Planta Med 2016; 82(01/02): 113-120
DOI: 10.1055/s-0035-1558115
Pharmacokinetic Investigations
Original Papers
Georg Thieme Verlag KG Stuttgart · New York

A Simple and Sensitive LC-MS/MS Method for Determination of Four Major Active Diterpenoids from Andrographis paniculata in Human Plasma and Its Application to a Pilot Study

Nanthanit Pholphana
Laboratory of Pharmacology, Chulabhorn Research Institute, Bangkok, Thailand
,
Duangchit Panomvana
Translational Research Unit (TRU), Chulabhorn Research Institute, Bangkok, Thailand
,
Nuchanart Rangkadilok
Laboratory of Pharmacology, Chulabhorn Research Institute, Bangkok, Thailand
Environmental Toxicology Program, Chulabhorn Graduate Institute, Bangkok, Thailand
,
Tawit Suriyo
Laboratory of Pharmacology, Chulabhorn Research Institute, Bangkok, Thailand
,
Teerapat Ungtrakul
Chulabhorn Hospital, Bangkok, Thailand
,
Wanwisa Pongpun
Chulabhorn Hospital, Bangkok, Thailand
,
Saichit Thaeopattha
Translational Research Unit (TRU), Chulabhorn Research Institute, Bangkok, Thailand
,
Jutamaad Satayavivad
Laboratory of Pharmacology, Chulabhorn Research Institute, Bangkok, Thailand
Environmental Toxicology Program, Chulabhorn Graduate Institute, Bangkok, Thailand
Center of Excellence on Environmental Health and Toxicology, Office of Higher Education Commission, Ministry of Education, Bangkok, Thailand
› Author Affiliations
Further Information

Publication History

received 03 June 2015
revised 21 August 2015

accepted 29 August 2015

Publication Date:
17 November 2015 (eFirst)

Abstract

Andrographis paniculata contains four major active diterpenoids, including andrographolide (1), 14-deoxy-11, 12-didehydroandrographolide (2), neoandrographolide (3), and 14-deoxyandrographolide (4), which exhibit differences in types and/or degrees of their pharmacological activity. Previous pharmacokinetic studies in humans reported only the parameters of compound 1 and its analytical method in human plasma. The purpose of this study was to develop a simple, sensitive, and selective liquid chromatography tandem-mass spectrometry technique for the simultaneous determination of all four major active diterpenoids in the A. paniculata product in human plasma. These four diterpenoids in plasma samples were extracted by a simple protein precipitation method with methanol and separated on a Kinetex C18 column using a gradient system with a mobile phase of acetonitrile and water.

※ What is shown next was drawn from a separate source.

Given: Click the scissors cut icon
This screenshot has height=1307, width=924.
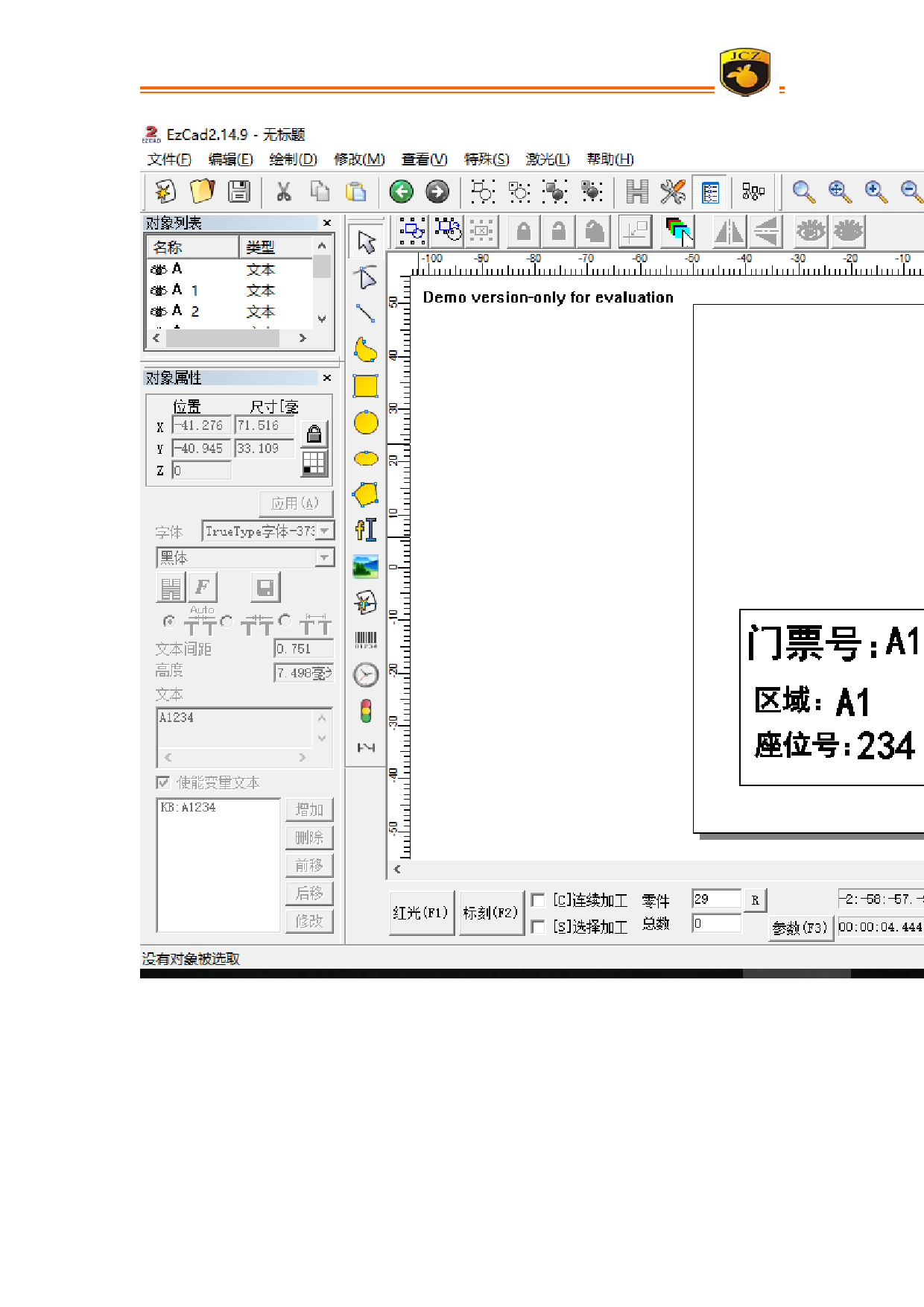Looking at the screenshot, I should 283,192.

The liquid chromatography tandem-mass spectrometry was performed in the negative mode, and the multiple reaction monitoring mode was used for the quantitation. The method showed a good linearity over a wide concentration range of 2.50–500 ng/mL for 1 and over the range of 1.00–500 ng/mL for the other diterpenoids with a correlation coefficient R2 > 0.995. The lower limit of quantification of 1 was found to be 2.50 ng/mL, while those of the other diterpenoids were 1.00 ng/mL. The intraday and interday accuracy (relative error) ranged from 0.03 % to 10.03 %, and the intraday and interday precisions (relative standard deviation) were in the range of 2.05–9.67 %. The extraction recovery (86.54–111.56 %) with a relative standard deviation of 2.78–8.61 % and the matrix effect (85.15–112.36 %) were within the acceptance criteria. Moreover, these four major active diterpenoids were stable in plasma samples at the studied storage conditions with a relative error ≤–9.79 % and a relative standard deviation ≤ 9.26 %. Hence, this present method was successfully validated and used in the pilot study to determine the pharmacokinetic parameters of all four major active diterpenoids in human plasma after multiple oral doses of the A. paniculata product were administered to a healthy, Thai female volunteer.